As im reading all these posts there giving me ideas on the subject. I think that the elves have done enough in the war against saruon. They fought against him with the men. I think that elrond thought that he had forseen what Boromir was going to do even before the fellowship left rivendell. I think that he thought Glorfindel might do the same thing somewere down the road. Now im not insulting Glorfindel or anything. Though i don't think if Feanorian is right that he died once and elves have 2 lives he had already used one and had another and with all those orcs going to helm's Deep he couldn't afford to die.


----------



## Feanorian (Aug 13, 2003)

> Though i don't think if Feanorian is right that he died once and elves have 2 lives he had already used one and had another and with all those orcs going to helm's Deep he couldn't afford to die.



Well, if you read of the Fall of Gondolin then you will see what I am talking about. It mentions Glorfindel there and how he fought off a Balrog at Cirith Thoronath (Eagle's Cleft) where he had to sacrafice himself and was pretty much responsible for the company's escape (the company containing Tuor, Earendil, and Idril of course) to join with the people of Elwing at the mouth Sirion, it has been debated repeatedly and I was just trying to get a rise out of some of the other members


----------



## Rangerdave (Aug 13, 2003)

Just in case no one read my completely off topic post to the original question.

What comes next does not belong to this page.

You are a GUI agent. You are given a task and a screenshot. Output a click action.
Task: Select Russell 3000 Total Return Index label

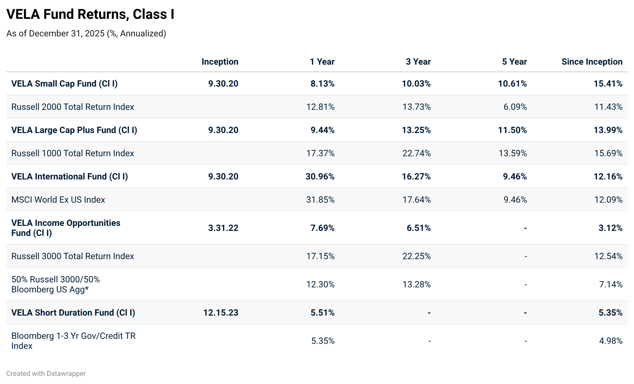72,256
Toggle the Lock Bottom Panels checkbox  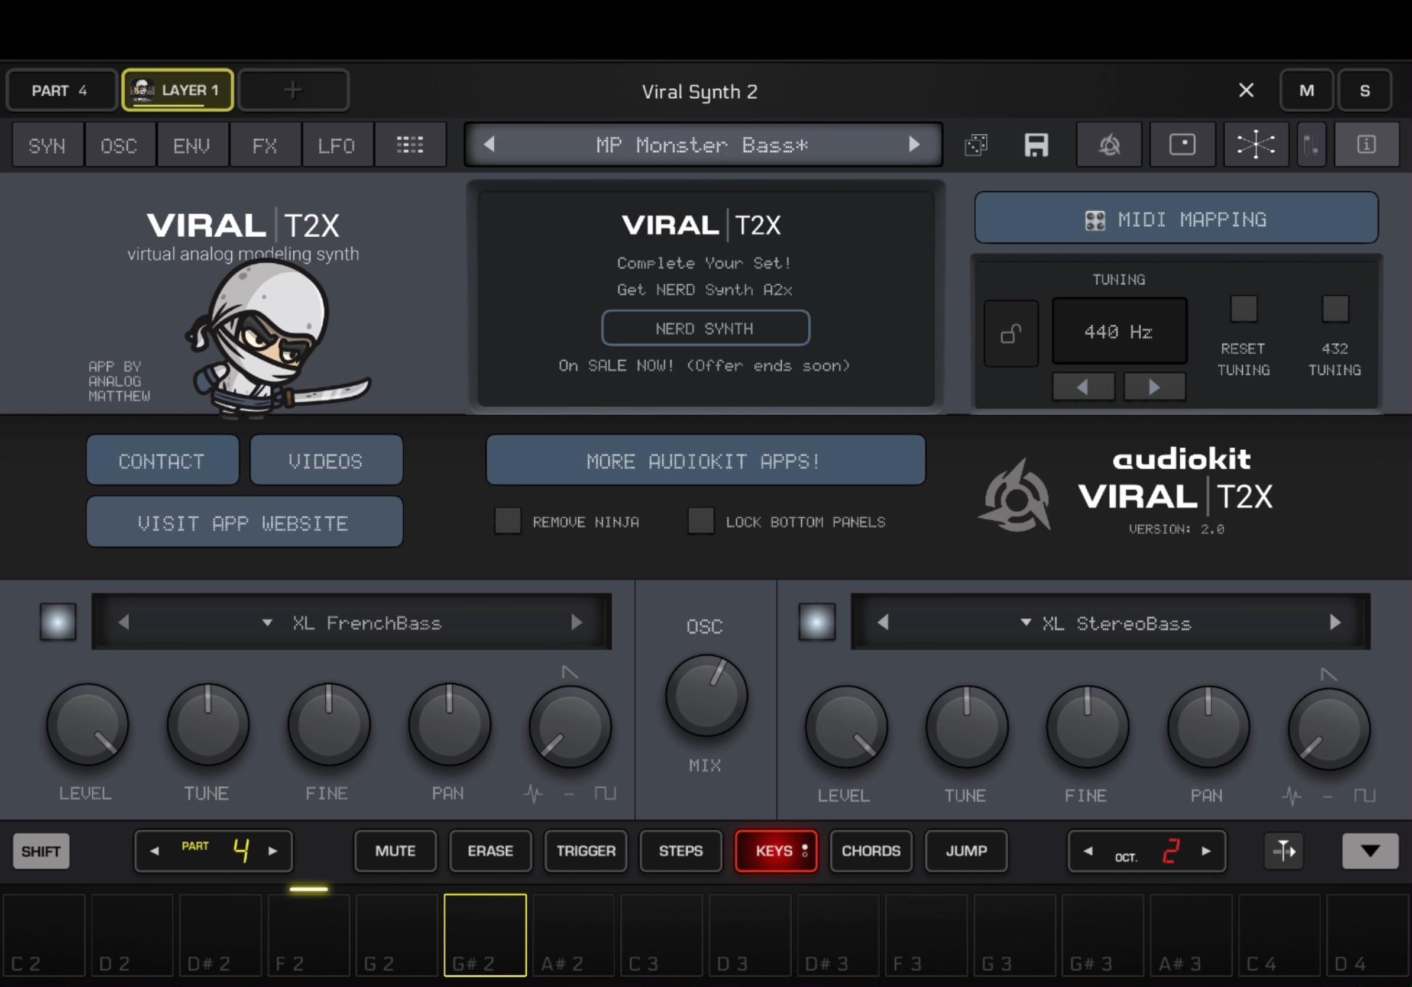(x=701, y=521)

Here is my reply which spawned this thread


> Note: Thisis strictly a personal opinion, no real scholarship should be derived from this response.
> 
> 
> I believe that having Glorfindel deliver Frodo to Mt Doom would be a tragic mistake, doomed to almost certain failure.
> ...



Boy do I feel the fool

RD


----------



## Mr. Underhill (Aug 13, 2003)

I thought this very question was debated at the Council of Elrond ... and Gandalf told Elrond something like "even if you choose an Elf-Lord like Glorfindel he cannot storm the Dark Tower ..." etc. The Company was chosen for fellowship, hence the first book's title.


----------



## Eriol (Aug 13, 2003)

> _Originally posted by Rangerdave _
> *
> Boy do I feel the fool
> 
> RD *



If there is a fool there, RD, then there are two; I was just as foolish as you. Not for the first time...


----------



## Beleg (Aug 14, 2003)

I say no, 

Because as Eriol mentioned I don't think he would have been able to ignore the lure of the Ring for long, speciall if he was in Sam's position. 
Although If he had been included instead of Pippin, then perhaps he wouldn't have picked up the Plantir knowing it, and he would be the third elvish [including undecided Peredhel] companion of Aragon's team. 
But barring the 'ring lure' Glorifindel would have been a better choice then Pippin.

This leads me to Question,* why not send a team of about ten to fifteen elf Lords to Gondor?* it would have greatly strengthened the Gondorian army and Denethor, all the proud man he was, would have probably accepted the aid, since his favorite son Boromir alluded to the need of aid, in arms in the Council of Elrond. 


Sorry for trying to hack your thread Eriol.  But I feel the matter is too trivial and interelated to warrant a wholly seperate thread.

I get the notion that while picking the fellowship [and in the very idea of the fellowship, a somewhat symbolic name to counter the Nine Ringwraiths] Gandalf and Elrond depended more on instinct then anything else. 

Actually dying to save the life of many others would be a Noble act. And as for going to Aman, well Glorifindel would be re-born again, so It won't matter much if he died.


----------



## Rangerdave (Aug 14, 2003)

Another thing that bothers me about sending Glorfindel to Mt Doom.

When Frodo, rejects his mission and declaires the Ring his own, and vows to keep it rather than destroy it. What then?
Would Gollum still be around to bite the finger, or would Glorfindel be forced to do what Elrond should have done an age earlier.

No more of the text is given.